NeatlogsNeatlogs
Custom Instrumentation

trace() Context Manager

Create sub-spans inline with neatlogs.trace().

with neatlogs.trace(...) creates a span for a block of code inside an existing function. Use it when you need to add a span within a function that is already decorated with @span, or when you need to track prompt templates on an LLM call.

When to Use trace()

  • Prompt template tracking: wrap the compile() + LLM call to capture the template and variables in the span
  • Sub-spans inside @span functions: add granularity to a specific block without decorating a separate function
  • Grouping multiple top-level operations in a main() or script

Do not use trace() just to "create a span" around framework code — auto-instrumentation handles that automatically.

Signature

with neatlogs.trace(
    name,
    kind=None,
    prompt_template=None,
    user_prompt_template=None,
    version=None,
    **attributes,
) as span:
    ...

Prompt Template Tracking

The most common use of trace() is to link a prompt template to the LLM span it produces. Use kind="LLM" and place this at the smallest unit containing the LLM call:

from neatlogs import PromptTemplate, UserPromptTemplate

system_template = PromptTemplate([
    {"role": "system", "content": "You are a {{role}} assistant."},
])
user_template = UserPromptTemplate([
    {"role": "user", "content": "{{question}}"},
])

@neatlogs.span(kind="AGENT")
def answer_agent(question: str) -> str:
    with neatlogs.trace("answer_prompt", kind="LLM",
                        prompt_template=system_template,
                        user_prompt_template=user_template):
        system_msgs = system_template.compile(role="support")
        user_msgs = user_template.compile(question=question)
        response = openai_client.chat.completions.create(
            model="gpt-4o",
            messages=system_msgs + user_msgs,
        )
        return response.choices[0].message.content

Sub-span Inside a Function

Add a retriever or reranker sub-span inside a chain or agent function:

import json
import neatlogs

@neatlogs.span(kind="CHAIN")
def rag_pipeline(query: str) -> str:
    with neatlogs.trace("retrieve", kind="RETRIEVER") as span:
        span.set_attribute("neatlogs.retrieval.query", query)
        docs = my_retriever.search(query, k=5)
        span.set_attribute("neatlogs.retrieval.documents", json.dumps(docs))

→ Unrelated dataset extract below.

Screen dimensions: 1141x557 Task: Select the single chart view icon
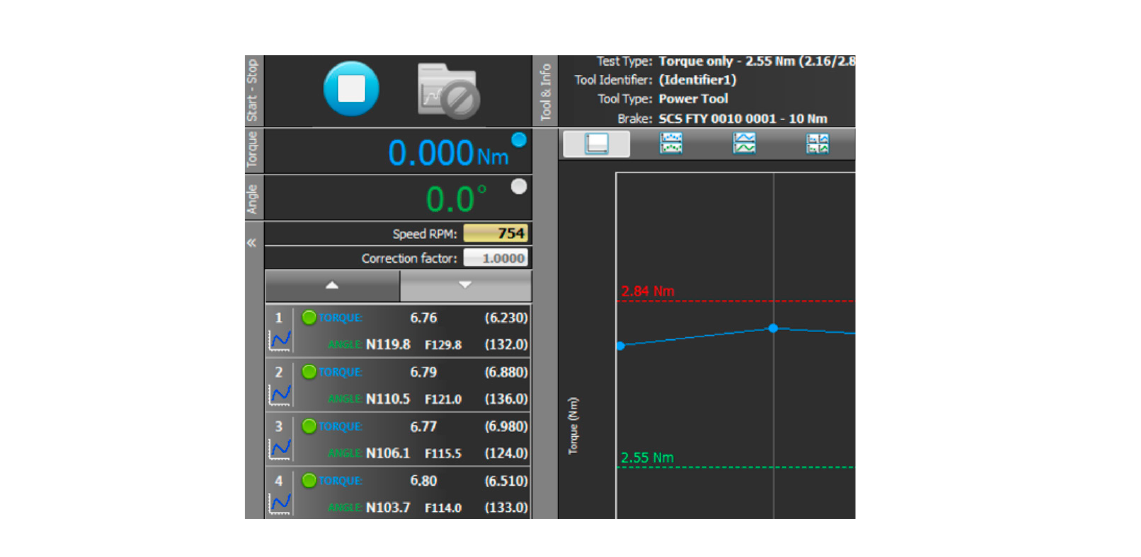coord(597,144)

    # ... generate answer ...

Grouping Multiple Top-Level Operations

In a script or main() where you have multiple top-level steps that aren't inside a @span function, wrap them together:

def main():
    with neatlogs.trace("data_pipeline"):
        data = fetch_data("api")
        result = process_data(data)
        output = generate_report(result)

Setting Custom Attributes

The span object returned by the context manager is a standard OpenTelemetry span:

with neatlogs.trace("my_step", kind="RETRIEVER") as span:
    span.set_attribute("neatlogs.retrieval.query", query)
    span.set_attribute("neatlogs.retrieval.top_k", 5)
    docs = retriever.search(query)
    span.set_attribute("neatlogs.retrieval.documents", json.dumps(docs))

See Custom Attributes for all available neatlogs.* attribute names.